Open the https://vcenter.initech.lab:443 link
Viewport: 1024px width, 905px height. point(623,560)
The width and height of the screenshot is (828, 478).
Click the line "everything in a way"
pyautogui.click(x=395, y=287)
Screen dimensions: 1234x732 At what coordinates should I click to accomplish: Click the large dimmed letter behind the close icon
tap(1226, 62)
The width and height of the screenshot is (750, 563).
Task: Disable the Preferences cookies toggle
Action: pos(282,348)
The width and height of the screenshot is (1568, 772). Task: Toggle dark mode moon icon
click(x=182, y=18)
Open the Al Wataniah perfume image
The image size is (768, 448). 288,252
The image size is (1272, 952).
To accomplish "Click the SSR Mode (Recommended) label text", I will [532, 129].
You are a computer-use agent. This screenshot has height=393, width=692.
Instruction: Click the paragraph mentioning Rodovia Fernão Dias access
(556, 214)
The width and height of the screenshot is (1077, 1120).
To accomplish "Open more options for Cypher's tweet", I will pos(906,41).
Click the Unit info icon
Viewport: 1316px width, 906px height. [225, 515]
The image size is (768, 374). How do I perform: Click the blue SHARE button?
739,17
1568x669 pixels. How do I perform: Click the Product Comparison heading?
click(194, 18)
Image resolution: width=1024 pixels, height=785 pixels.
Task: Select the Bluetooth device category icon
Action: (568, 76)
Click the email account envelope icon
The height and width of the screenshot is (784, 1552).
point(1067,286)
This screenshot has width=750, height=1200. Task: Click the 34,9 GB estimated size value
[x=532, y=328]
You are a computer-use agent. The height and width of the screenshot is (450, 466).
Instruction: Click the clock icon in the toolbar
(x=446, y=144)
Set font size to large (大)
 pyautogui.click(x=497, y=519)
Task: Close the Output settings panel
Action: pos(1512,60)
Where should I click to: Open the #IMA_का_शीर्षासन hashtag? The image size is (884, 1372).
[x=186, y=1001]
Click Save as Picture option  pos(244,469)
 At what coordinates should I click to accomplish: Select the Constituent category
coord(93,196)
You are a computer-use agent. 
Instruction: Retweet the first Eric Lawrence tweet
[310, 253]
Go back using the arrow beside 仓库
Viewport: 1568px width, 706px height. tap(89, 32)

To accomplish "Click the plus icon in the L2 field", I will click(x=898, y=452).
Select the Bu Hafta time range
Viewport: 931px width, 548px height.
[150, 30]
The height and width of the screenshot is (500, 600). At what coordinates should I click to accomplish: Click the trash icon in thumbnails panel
___
INSTRUCTIONS TO FOLLOW:
Go line by line through the material above and return each one that includes "computer".

OUTPUT FOR THIS TASK:
You are a computer-use agent. This screenshot has height=393, width=692.
You are a computer-use agent. The height and width of the screenshot is (450, 466).
You are a computer-use agent. 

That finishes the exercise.